In my own case, I am what my record is, and my record is not unblemished. It’s not perfect. Nobody can do journalism perfectly and we do make mistakes and it is important when you’ve made a mistake to acknowledge it and pull yourself up and try to go on. But when it isn’t true you also have to stand and face the furnace and stand up for your work.
I will say this about all these accusations of fake news: I think that most people, overwhelmingly most people—and this has been my experience with audiences—most people have pretty good common sense. Most Americans are very good at separating brass tacks from bullshine.
I tend not to be all that worried about these accusations of fake news. Because of the internet and how dissemination of news has changed, there’s so many more opportunities for people to scream fake news to undercut traditional journalism. I don’t like the phrase mainstream journalism. What the hell does that mean?
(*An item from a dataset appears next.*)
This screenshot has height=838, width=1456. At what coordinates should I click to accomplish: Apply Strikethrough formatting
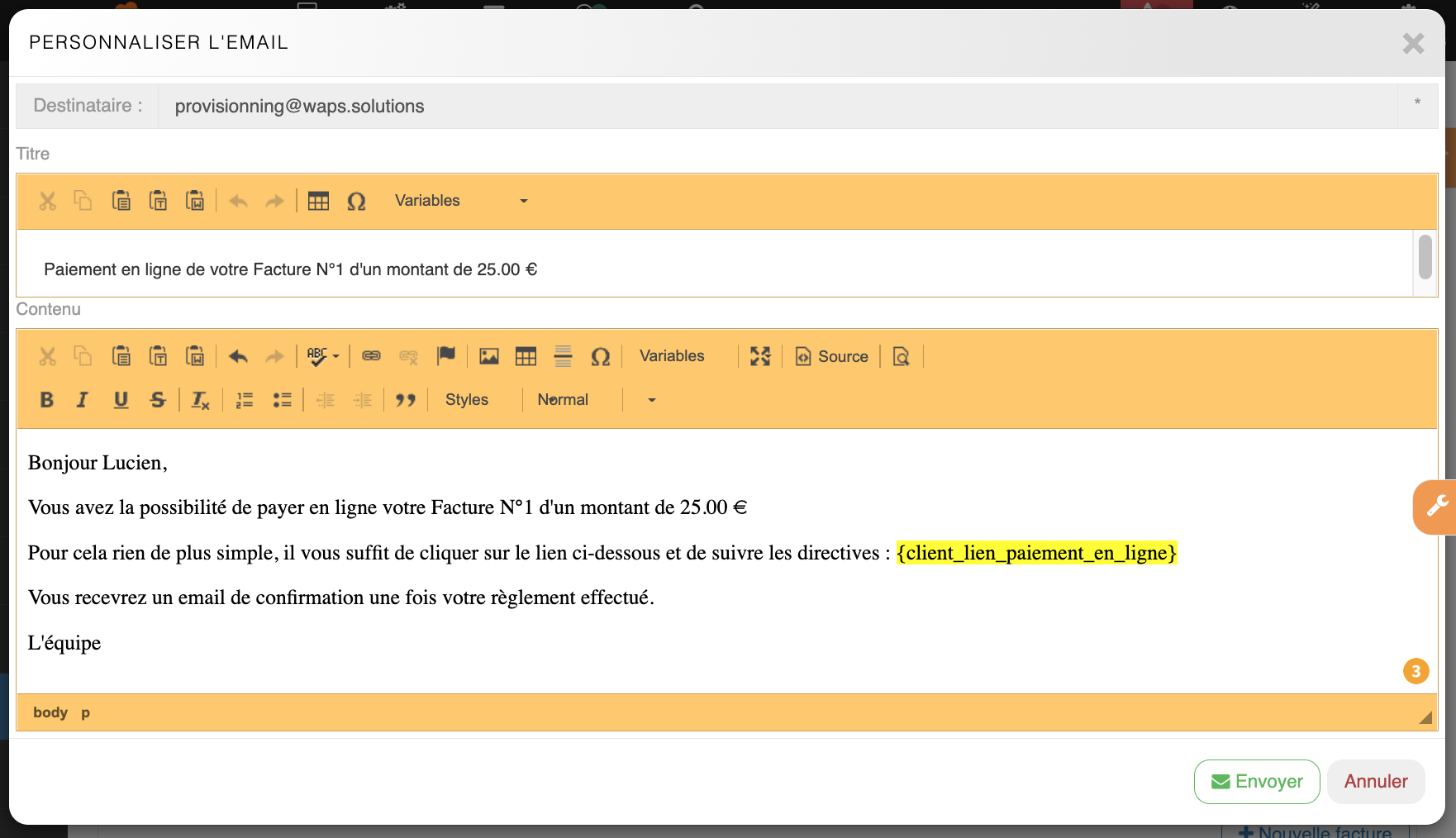[158, 400]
But traditional journalism can be practiced very responsibly in the four main areas, which are straight news, which is you gather the facts, and then analysis, that’s number two. You can know all the facts and still not know the truth because you have to connect the dots. So analysis is taking the facts and trying to connect the facts, and analyze them.
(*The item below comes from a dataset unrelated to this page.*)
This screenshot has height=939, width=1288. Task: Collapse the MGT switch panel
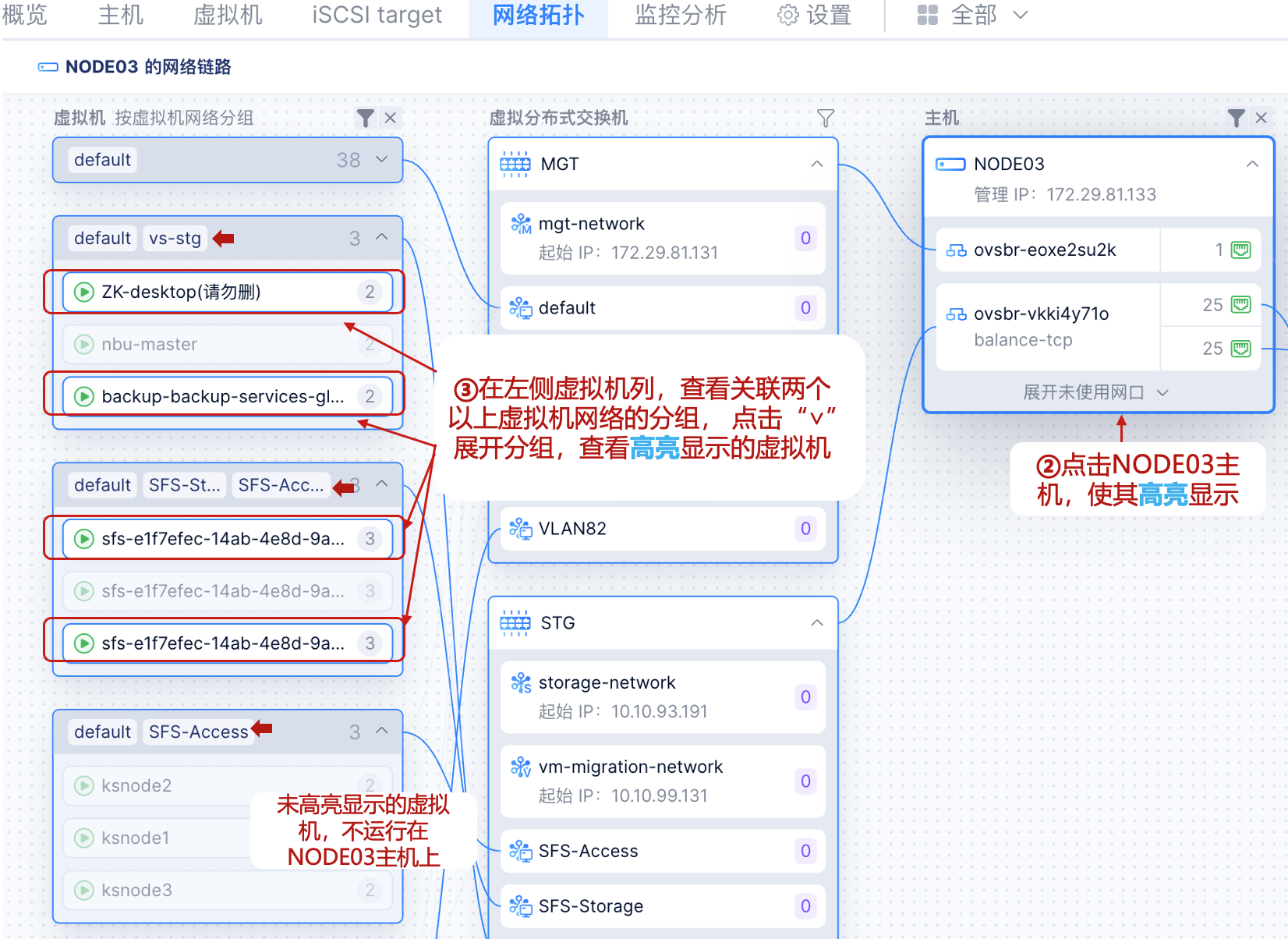pos(816,164)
Then you have commentary. Commentary is not necessarily analysis. It might include it, but commentary is sort of, this is what I’m thinking. And then the fourth area is editorial. Editorial is different from the others. An editorial recommends a course of action: Vote for Mary and not for Jim. Or vote for the bond issue. When you recommend a course of action, that’s an editorial.
I think the public could use a little refresher course so that when they watch something or read something, they can say to themselves, now is this straight news reporting or is it analysis or is it a combination of straight news reporting and analysis? Or is it just commentary or does it recommend a course of action and is therefore an editorial?
If news consumers think of it in those terms, then while there’s certainly something to worry about with these charges of fake news, I’m not going to worry about it very much. What I’m going to do is go out and try to do the work and let the work stand for itself.
How has Facebook changed your life?
Frankly it gave me a whole new lease on journalistic life. I’m very grateful for that. I’m 86 years old, in my 87th year, and to be able to work full-time and then some and to have found an audience, including an audience that is made up of people much younger than myself, is sort of stunning and satisfying. I’m enjoying myself. I can’t remember a time when I enjoyed work any more than I do now.
It continues to amaze me that I came to social media, including Facebook, very late. Frankly, I thought that I was probably past the point I could engage in it, so I didn’t take to it right away. At my company News and Guts, which is a small news operation, younger members of my staff came to me and said, look, if you want to stay anywhere close to relevant, if you’re going to have a voice, it’s not a choice, it’s imperative. You just have to go to social media.
And I said, well, I don’t think that’s true, but to hell with it, if you think so, well, we’ll try it. And that’s how it came to be and we fairly quickly found an audience, which amazed me and still amazes me. Thank God and whatever other forces are responsible that it happened because I’m just having a terrific time. I get up every morning and can’t wait to get out of bed and find out what’s happening and where there’s a story and chase it.